When the poet Wordsworth and his friend Jones landed at Calais in 1790 they found
“France standing on the top
of golden years
And human nature seeming born again.”
Not once, but fifty times, in Portugal these lines came back to my mind. The parallel, it may be said, is an ominous one, in view of subsequent manifestations of the reborn French human nature. But there is a world of difference between Portugal and France, between the House of Braganza and the House of Bourbon.

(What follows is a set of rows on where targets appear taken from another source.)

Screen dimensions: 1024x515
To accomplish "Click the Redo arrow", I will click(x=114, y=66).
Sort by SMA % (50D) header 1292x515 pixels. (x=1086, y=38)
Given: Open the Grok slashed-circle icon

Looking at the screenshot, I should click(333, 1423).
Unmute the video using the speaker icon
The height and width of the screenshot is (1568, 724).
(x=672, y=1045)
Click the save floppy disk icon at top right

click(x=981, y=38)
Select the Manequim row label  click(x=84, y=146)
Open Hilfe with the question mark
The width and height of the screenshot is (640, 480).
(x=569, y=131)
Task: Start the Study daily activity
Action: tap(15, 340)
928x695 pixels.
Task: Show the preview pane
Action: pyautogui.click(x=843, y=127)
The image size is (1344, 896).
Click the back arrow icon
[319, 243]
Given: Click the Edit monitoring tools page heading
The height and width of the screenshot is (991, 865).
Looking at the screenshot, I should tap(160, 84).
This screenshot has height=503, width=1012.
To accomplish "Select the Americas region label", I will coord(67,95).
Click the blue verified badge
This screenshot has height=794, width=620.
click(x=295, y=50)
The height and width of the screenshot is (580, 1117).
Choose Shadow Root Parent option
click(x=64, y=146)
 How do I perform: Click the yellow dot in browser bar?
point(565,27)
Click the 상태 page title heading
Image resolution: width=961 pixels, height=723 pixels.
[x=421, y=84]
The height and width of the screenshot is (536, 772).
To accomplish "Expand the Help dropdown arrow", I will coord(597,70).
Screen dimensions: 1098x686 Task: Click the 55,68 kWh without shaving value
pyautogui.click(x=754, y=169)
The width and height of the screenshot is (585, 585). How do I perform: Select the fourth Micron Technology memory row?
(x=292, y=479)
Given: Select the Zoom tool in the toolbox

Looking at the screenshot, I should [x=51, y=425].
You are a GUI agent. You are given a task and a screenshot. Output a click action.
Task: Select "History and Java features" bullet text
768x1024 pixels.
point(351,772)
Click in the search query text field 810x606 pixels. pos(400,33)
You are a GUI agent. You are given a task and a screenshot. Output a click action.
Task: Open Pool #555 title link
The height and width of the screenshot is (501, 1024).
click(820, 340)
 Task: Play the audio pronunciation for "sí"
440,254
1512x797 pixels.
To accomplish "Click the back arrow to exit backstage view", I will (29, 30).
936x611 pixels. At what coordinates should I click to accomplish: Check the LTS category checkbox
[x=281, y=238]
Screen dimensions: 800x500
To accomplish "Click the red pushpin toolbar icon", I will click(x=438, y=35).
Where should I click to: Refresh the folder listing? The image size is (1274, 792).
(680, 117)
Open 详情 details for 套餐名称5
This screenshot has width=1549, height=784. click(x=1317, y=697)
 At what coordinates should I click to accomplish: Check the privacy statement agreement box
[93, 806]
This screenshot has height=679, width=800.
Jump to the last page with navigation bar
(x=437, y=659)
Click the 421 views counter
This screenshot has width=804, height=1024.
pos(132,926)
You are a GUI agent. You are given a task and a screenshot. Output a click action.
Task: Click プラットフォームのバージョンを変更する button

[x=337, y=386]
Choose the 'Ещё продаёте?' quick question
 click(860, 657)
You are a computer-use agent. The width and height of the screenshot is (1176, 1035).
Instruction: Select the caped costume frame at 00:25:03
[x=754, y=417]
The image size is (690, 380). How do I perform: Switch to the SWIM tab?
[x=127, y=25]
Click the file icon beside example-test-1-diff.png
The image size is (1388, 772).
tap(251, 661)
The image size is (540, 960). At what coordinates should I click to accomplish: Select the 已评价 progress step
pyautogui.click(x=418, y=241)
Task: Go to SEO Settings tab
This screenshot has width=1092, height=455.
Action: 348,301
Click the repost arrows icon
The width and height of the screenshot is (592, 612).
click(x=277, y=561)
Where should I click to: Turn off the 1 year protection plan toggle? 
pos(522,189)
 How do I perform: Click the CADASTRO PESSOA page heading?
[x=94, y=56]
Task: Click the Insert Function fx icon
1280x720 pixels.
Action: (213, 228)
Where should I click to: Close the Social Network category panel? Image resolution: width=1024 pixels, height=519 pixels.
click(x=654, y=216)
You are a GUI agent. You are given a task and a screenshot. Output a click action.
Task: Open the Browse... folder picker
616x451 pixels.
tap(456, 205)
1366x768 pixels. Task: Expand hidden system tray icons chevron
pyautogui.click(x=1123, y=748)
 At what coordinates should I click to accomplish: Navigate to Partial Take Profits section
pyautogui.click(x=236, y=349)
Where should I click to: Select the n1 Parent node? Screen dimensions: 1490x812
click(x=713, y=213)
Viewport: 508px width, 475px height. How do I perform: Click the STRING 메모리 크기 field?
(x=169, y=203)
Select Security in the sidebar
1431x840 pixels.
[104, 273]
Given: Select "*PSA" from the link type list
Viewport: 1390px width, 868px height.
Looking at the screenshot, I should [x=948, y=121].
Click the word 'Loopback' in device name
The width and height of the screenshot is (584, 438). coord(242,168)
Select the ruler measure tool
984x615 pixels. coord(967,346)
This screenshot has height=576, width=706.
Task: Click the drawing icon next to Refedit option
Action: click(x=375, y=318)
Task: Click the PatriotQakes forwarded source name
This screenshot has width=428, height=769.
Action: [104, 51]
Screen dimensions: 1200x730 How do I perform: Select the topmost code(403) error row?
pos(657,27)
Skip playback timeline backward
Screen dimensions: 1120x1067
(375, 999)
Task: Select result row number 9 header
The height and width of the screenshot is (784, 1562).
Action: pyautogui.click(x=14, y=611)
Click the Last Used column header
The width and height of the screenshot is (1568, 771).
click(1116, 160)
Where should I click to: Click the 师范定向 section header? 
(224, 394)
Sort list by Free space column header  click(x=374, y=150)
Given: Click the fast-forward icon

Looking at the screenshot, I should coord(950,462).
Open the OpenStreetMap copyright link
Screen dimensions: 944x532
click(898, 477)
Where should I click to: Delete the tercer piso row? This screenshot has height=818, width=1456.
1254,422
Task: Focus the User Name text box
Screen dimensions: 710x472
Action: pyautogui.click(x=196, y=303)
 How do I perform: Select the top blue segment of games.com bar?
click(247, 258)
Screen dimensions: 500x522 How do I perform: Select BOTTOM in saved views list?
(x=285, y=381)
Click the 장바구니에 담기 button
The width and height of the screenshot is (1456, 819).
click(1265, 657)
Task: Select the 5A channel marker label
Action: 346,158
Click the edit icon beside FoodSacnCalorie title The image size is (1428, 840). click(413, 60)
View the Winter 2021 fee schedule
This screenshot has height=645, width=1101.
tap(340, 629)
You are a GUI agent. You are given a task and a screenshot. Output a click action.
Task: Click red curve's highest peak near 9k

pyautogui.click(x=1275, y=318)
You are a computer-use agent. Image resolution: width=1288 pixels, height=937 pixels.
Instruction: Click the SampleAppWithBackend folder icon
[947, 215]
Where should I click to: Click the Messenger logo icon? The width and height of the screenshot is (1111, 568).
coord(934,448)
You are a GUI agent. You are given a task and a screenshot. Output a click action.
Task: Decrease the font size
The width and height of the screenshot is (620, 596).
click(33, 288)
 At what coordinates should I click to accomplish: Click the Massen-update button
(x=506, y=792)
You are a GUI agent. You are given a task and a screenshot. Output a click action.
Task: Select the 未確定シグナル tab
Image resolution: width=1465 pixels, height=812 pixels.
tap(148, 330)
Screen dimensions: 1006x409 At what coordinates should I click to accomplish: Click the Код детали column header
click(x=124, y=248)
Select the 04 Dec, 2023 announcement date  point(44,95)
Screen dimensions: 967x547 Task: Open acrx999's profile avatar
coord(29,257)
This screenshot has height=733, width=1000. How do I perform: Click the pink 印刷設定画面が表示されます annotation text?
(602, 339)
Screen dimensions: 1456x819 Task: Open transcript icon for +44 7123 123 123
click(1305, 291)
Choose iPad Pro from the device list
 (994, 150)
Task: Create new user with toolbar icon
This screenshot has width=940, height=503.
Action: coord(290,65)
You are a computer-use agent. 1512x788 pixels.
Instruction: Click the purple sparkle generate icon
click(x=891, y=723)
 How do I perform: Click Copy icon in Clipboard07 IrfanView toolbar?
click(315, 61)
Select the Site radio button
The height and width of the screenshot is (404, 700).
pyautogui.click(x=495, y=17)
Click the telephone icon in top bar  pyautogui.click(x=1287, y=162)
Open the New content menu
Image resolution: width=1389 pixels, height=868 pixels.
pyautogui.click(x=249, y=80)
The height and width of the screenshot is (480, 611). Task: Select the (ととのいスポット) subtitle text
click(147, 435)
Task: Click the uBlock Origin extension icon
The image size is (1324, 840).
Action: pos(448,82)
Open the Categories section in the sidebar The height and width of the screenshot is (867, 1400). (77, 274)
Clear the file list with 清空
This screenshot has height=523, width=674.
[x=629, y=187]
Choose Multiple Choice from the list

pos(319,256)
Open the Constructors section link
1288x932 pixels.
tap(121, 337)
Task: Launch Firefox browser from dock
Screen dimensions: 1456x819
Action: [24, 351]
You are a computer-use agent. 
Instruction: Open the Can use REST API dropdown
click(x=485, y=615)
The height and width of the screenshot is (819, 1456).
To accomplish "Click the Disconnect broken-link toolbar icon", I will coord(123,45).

It was nearly one in the morning when my train from Badajoz drew into the Rocio station at Lisbon; yet I had no sooner passed the barrier than I heard a band in the great hall of the station strike up an unfamiliar but not unpleasing air, the rhythm of which plainly announced it to be a national anthem—a conjecture confirmed by a wild burst of cheering at the close. The reason of this midnight demonstration I never ascertained; but, indeed, no one in Lisbon asks for a reason for striking up “A Portugueza,” the new patriotic song. Before twenty-four hours had passed I was perfectly familiar with its rather plaintive than martial strains, suited, no doubt, to the sentimental character of the people. An American friend, who arrived a day or two after me, made acquaintance with “A Portugueza” even more immediately than I did. Soon after passing the frontier he fell into conversation with a Portuguese fellow traveler, who, in the course of ten minutes or so, asked him whether he would like to hear the new national anthem, and then and there sang it to him, amid great applause from the other occupants of the compartment. In the cafes and theaters of Lisbon “A Portugueza” may break out at any moment, without any apparent provocation, and you must, of course, stand up and uncover; but there is in some quarters a movement of protest against these observances as savoring of monarchical flunkyism. When I left Lisbon at half-past seven A.M. there was no demonstration such as had greeted my arrival; but at the first halting-place a man stepped out from a little crowd on the platform and shouted “Viva Machado dos Santos! Viva a Republica Portugueza!”—and I found that the compartment adjoining my own was illumined by the presence of the bright particular star of the revolt. At the next station—Torres Vedras of historic fame—the platform was crowded and scores of red and green flags were waving. As the train steamed in, two bands struck up “A Portugueza,” and as one had about two minutes’ start of the other, the effect was more patriotic than harmonious. The hero had no sooner alighted than he was lifted shoulder-high by the crowd, and carried in triumph from the station, amid the blaring of the bands and the crackling of innumerable little detonators, which here enter freely into the ritual of rejoicing. Next morning I read in the papers a full account of the “Apoteose” of Machado dos Santos, which seems to have kept Torres Vedras busy and happy all day long.